Task details:
Convert the items from the line containing "You are a GUI" up to and including the line containing "(x=455, y=821)" into a two-column CSV with the columns instruction and response. Each item gets one row with its text and its answer, each in a single quoted field with line breaks replaced by spaces and the pictures omitted.

Extracted information:

## start

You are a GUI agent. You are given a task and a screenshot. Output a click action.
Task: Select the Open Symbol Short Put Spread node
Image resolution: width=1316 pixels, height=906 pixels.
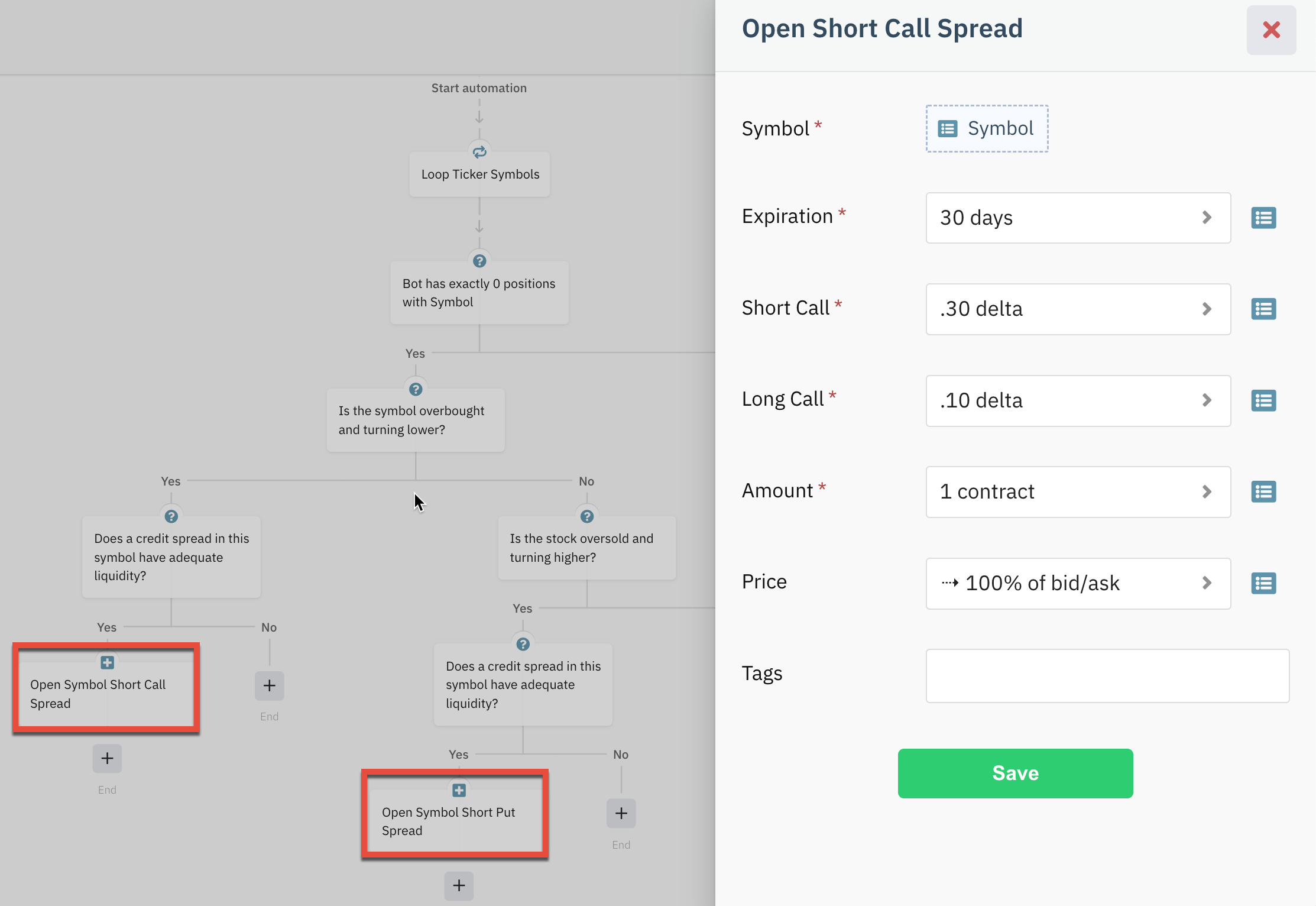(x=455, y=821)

## end
## start

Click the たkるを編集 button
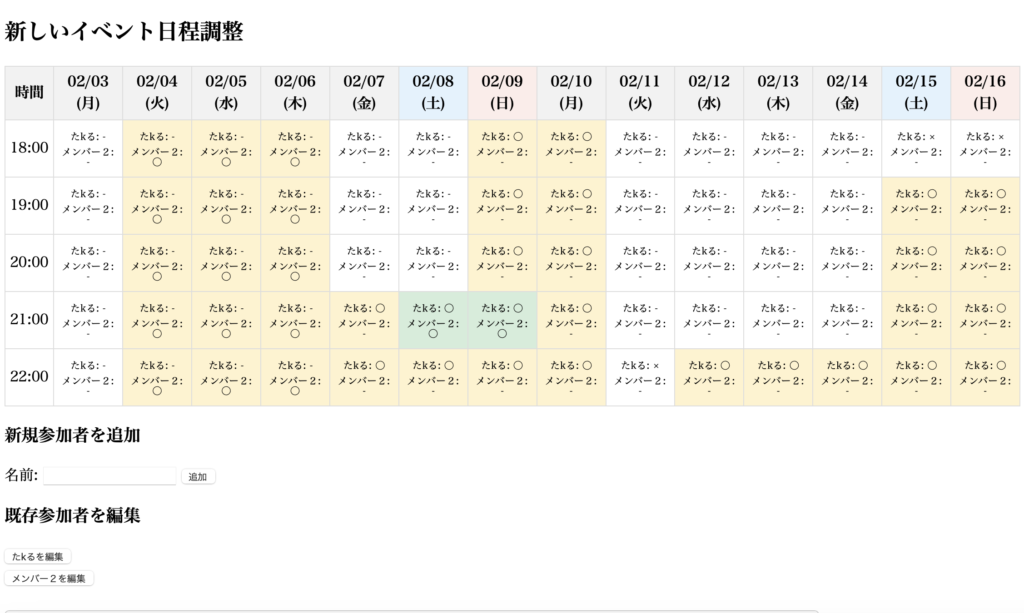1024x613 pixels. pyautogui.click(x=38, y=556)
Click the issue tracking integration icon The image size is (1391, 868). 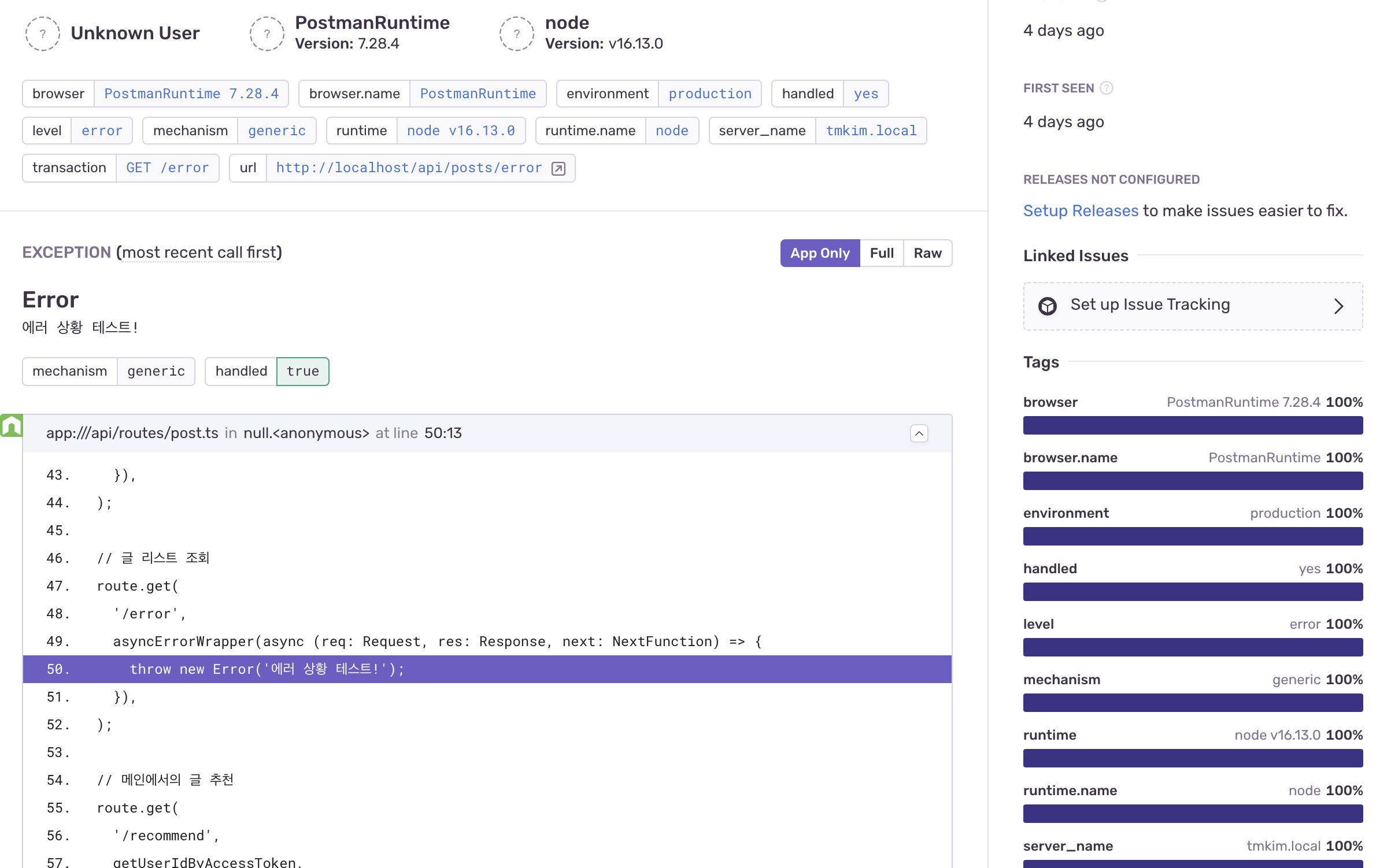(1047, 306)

## end

Response:
instruction,response
"You are a GUI agent. You are given a task and a screenshot. Output a click action. Task: Select the Open Symbol Short Put Spread node Image resolution: width=1316 pixels, height=906 pixels.","(x=455, y=821)"